Ardından da ekliyor: ondokuz yıldır her şey daha kötü oldu, demek, dün daha iyiydi, artık geçinemiyoruz, demek nankörlüktür!

Her şeyin anlamını değiştirecekler…

Yaşananı söylemek nankörlük,

Büyüyen işsizliği söylemek nankörlük,

Ekmek alacak gücü olmadığını söylemek nankörlük,

Uzun kuyruklarda beklediğini söylemek nankörlük,

İnsanların içinde biriken doyumsuzluğu söylemek nankörlük…

***

Önceki yazılardan birinde şu satırlara yer vermiştim:

“Yurttaşın gösterdiği ilgi, gösterdiği sevgi, gösterdiği hoşgörü “iktidarı” öyle bir yere sürüklüyor ki…

Yanlış yok artık,

Eksik yok,

Eleştiri yok…”

Bunlara ne gerek var ki?

Kendinizi yırtsanız da, çığlıklarınızı avazınız çıktığınca bağırsanız da, olanları söyleme gücünüzü yitirmiş olsanız da; fotoğraf bu!

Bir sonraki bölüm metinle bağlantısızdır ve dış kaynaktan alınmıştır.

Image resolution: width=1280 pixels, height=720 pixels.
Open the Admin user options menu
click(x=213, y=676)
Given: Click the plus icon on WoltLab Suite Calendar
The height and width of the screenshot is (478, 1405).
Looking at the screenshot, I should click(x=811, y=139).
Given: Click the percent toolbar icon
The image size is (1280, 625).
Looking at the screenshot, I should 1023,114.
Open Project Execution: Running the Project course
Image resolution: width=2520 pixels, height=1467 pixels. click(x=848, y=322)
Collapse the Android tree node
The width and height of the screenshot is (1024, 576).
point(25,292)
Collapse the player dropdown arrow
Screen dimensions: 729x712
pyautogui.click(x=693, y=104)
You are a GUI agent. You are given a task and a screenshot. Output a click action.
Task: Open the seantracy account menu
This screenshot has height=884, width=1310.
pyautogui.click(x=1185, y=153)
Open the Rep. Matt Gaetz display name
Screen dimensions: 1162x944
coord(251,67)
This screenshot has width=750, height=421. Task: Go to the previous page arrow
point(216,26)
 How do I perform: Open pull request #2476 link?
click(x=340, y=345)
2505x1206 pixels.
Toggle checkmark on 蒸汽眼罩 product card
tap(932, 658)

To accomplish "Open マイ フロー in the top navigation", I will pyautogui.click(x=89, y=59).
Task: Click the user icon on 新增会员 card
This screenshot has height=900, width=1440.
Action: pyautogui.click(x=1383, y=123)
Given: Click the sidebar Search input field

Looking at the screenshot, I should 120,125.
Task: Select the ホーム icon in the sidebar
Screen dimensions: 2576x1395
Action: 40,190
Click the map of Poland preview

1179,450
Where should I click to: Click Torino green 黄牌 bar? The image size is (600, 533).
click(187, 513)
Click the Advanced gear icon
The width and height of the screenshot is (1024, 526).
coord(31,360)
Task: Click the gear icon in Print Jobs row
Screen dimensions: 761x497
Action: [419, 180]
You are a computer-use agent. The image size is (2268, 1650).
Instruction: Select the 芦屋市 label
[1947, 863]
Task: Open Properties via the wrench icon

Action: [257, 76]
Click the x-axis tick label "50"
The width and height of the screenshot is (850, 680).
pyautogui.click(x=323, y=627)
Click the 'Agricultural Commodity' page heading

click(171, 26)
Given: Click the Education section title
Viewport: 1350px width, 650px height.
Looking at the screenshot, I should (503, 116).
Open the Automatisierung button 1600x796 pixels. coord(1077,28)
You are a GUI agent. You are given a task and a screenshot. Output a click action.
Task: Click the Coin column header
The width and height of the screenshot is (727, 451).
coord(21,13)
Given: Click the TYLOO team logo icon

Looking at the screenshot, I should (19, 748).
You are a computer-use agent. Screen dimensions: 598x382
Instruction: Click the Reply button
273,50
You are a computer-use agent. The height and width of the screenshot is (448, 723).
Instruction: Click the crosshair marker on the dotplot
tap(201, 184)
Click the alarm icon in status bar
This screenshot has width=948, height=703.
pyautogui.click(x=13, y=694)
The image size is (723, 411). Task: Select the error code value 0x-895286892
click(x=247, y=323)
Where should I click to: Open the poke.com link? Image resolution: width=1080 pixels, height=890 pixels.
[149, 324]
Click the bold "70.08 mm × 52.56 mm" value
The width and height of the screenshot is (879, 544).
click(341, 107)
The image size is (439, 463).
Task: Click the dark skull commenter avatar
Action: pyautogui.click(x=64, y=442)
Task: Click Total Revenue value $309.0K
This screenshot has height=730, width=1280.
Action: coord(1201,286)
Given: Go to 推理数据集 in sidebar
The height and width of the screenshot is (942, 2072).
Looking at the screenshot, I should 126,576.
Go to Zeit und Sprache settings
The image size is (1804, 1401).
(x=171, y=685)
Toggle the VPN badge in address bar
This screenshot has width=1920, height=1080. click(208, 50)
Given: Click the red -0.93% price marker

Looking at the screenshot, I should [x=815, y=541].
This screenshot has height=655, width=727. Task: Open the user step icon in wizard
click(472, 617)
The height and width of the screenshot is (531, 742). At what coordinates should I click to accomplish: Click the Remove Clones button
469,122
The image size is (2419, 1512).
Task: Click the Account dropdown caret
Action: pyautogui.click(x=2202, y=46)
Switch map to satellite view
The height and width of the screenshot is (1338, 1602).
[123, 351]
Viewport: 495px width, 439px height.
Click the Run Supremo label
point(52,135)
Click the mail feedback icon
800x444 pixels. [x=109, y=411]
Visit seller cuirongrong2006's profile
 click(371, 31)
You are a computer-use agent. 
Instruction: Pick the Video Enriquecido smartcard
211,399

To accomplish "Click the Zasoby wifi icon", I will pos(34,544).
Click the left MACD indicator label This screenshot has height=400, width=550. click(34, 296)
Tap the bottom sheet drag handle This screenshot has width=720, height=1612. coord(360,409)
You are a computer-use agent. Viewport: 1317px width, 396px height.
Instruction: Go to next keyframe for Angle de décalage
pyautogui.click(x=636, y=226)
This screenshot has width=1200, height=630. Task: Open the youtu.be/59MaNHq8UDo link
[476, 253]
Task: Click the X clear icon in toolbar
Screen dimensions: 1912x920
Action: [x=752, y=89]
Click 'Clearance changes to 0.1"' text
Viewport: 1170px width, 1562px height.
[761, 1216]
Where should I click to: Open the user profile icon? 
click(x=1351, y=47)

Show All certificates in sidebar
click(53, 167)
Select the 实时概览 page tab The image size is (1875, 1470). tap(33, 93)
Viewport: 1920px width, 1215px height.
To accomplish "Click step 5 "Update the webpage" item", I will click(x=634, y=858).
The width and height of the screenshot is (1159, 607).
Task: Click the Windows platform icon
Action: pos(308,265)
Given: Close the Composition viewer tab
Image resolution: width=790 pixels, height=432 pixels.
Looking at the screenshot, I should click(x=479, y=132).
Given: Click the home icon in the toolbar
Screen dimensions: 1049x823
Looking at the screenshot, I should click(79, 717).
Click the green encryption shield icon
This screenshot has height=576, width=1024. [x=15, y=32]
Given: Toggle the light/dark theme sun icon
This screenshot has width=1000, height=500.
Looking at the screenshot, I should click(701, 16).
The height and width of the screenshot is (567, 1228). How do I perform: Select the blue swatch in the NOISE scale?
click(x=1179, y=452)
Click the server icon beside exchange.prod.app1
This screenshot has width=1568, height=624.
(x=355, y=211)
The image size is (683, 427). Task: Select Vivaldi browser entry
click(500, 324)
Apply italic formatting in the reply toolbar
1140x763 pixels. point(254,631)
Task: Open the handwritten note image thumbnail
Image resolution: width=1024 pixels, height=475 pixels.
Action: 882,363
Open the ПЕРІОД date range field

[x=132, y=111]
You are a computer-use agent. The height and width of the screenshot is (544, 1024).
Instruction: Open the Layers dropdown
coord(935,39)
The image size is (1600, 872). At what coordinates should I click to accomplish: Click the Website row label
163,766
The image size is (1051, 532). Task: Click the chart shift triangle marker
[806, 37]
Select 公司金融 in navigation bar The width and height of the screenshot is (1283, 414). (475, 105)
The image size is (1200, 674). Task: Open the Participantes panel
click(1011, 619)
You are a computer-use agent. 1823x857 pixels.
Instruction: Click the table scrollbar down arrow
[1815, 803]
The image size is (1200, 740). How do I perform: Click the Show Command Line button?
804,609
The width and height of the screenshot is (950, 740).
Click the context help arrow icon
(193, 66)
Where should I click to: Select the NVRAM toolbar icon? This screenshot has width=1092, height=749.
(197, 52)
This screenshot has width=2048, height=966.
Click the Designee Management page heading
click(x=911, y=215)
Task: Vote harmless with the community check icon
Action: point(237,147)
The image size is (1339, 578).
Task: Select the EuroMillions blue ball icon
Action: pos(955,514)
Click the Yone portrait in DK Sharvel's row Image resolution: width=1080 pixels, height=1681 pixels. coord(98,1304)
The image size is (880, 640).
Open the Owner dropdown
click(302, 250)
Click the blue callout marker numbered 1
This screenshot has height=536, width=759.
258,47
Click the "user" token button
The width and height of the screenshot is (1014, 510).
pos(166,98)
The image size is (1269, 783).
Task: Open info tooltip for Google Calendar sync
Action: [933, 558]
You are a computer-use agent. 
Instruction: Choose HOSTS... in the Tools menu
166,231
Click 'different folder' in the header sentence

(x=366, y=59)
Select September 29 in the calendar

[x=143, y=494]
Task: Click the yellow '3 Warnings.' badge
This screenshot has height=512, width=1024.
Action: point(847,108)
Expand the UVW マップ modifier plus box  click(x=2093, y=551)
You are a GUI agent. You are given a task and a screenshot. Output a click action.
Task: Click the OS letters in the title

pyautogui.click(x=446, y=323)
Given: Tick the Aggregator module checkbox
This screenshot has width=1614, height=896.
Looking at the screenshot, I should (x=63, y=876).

Dokuz kişilik temizlik görevlisi kadrosu için beşbin kişi başvuruyor!

Asgari ücretle geçinmesi istenen emekçi, ayın yarısında borçtan tüketiyor!

Emeklinin, çiftçinin durumu bunlardan daha acı!

Herkesin içini “acıtması” gereken de bu!